─── EXTRACTED RECORDS ───

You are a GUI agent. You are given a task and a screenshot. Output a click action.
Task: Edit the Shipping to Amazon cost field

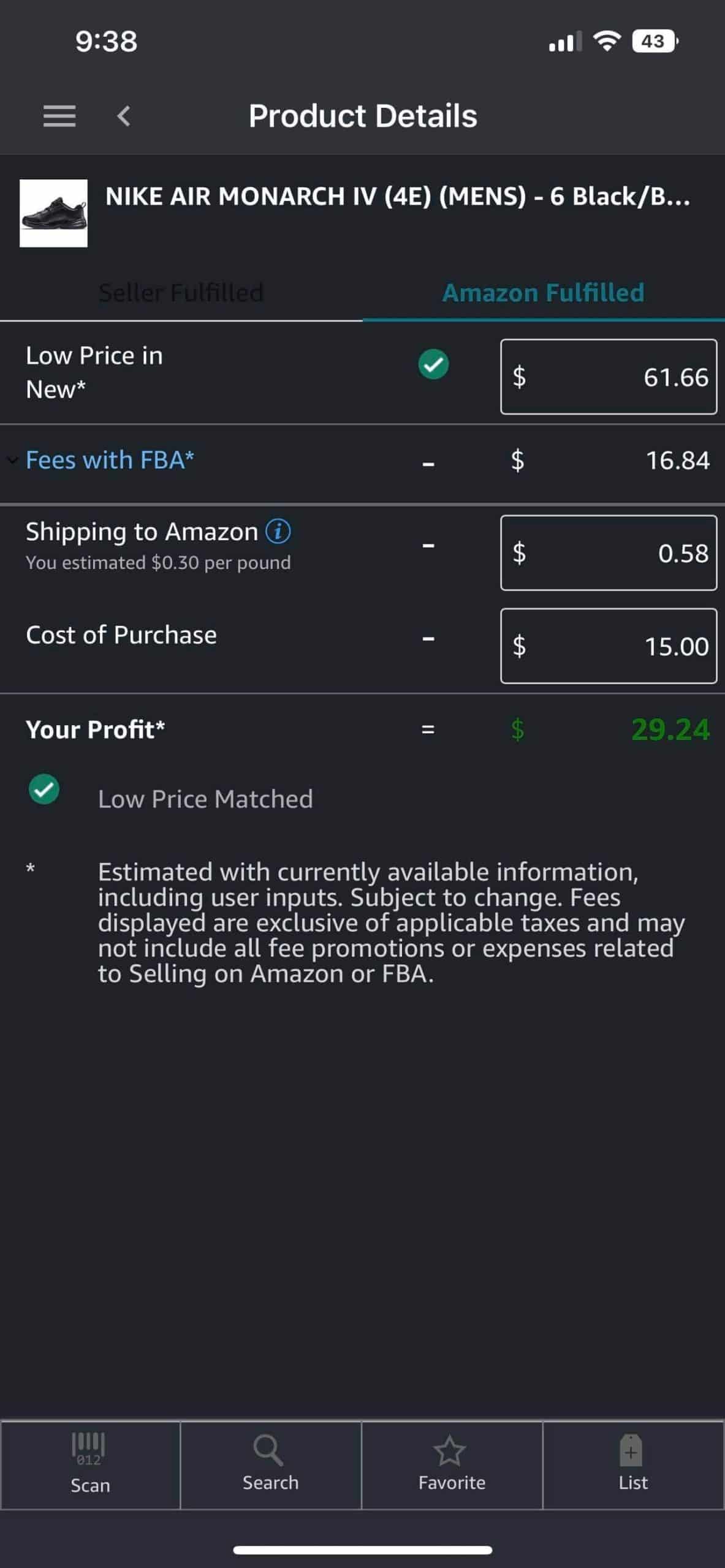click(609, 553)
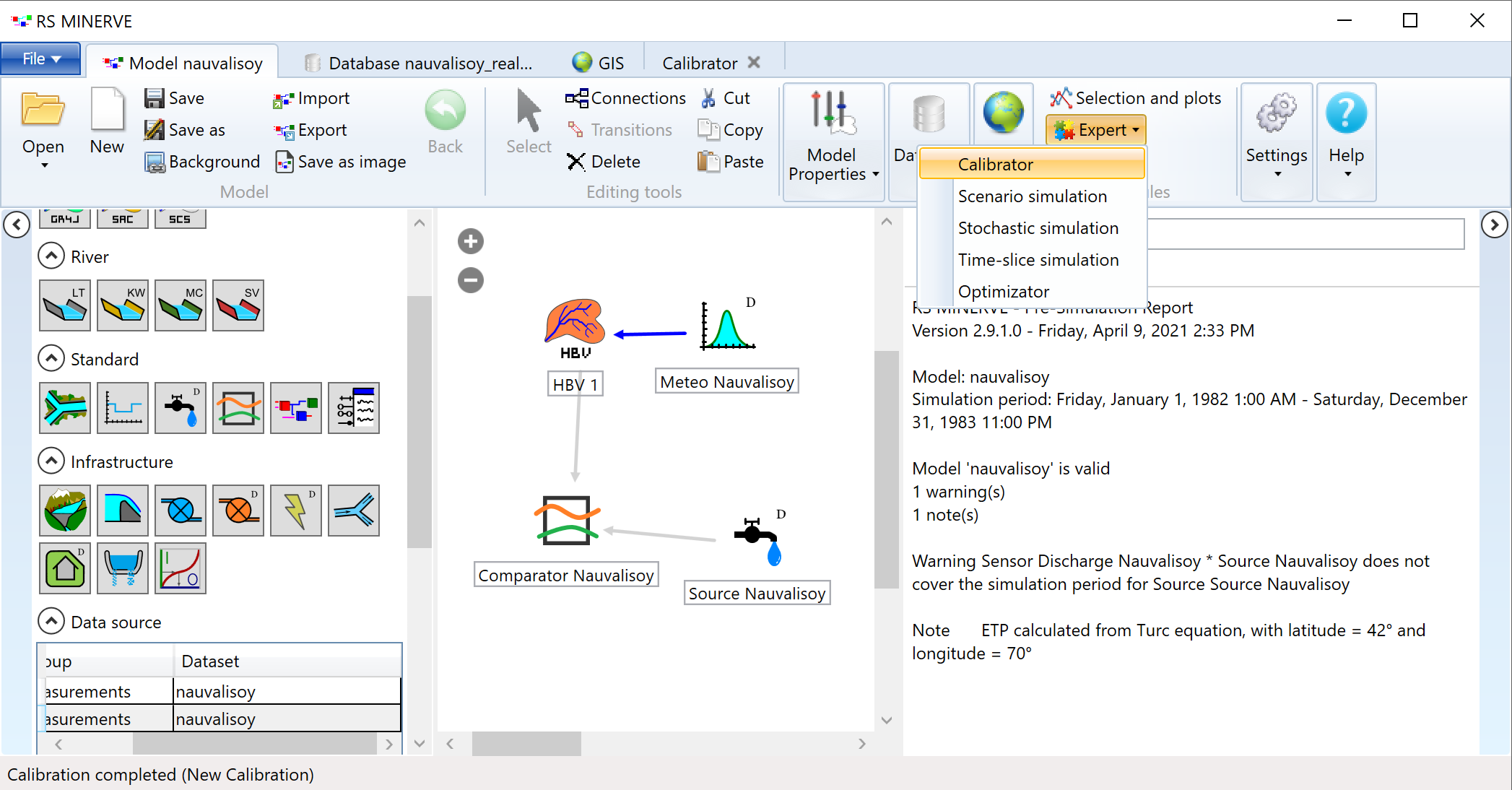Click the HBV 1 hydrological model icon
This screenshot has height=790, width=1512.
click(575, 325)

───

EXERCISE BRIEF
Reproduce the listing above word for word, leaving out the pictures.

WRITTEN ANSWER
You are a GUI agent. You are given a task and a screenshot. Output a click action.
Task: Edit the Shipping to Amazon cost field

click(609, 553)
Click the HBV 1 hydrological model icon
This screenshot has height=790, width=1512.
click(575, 325)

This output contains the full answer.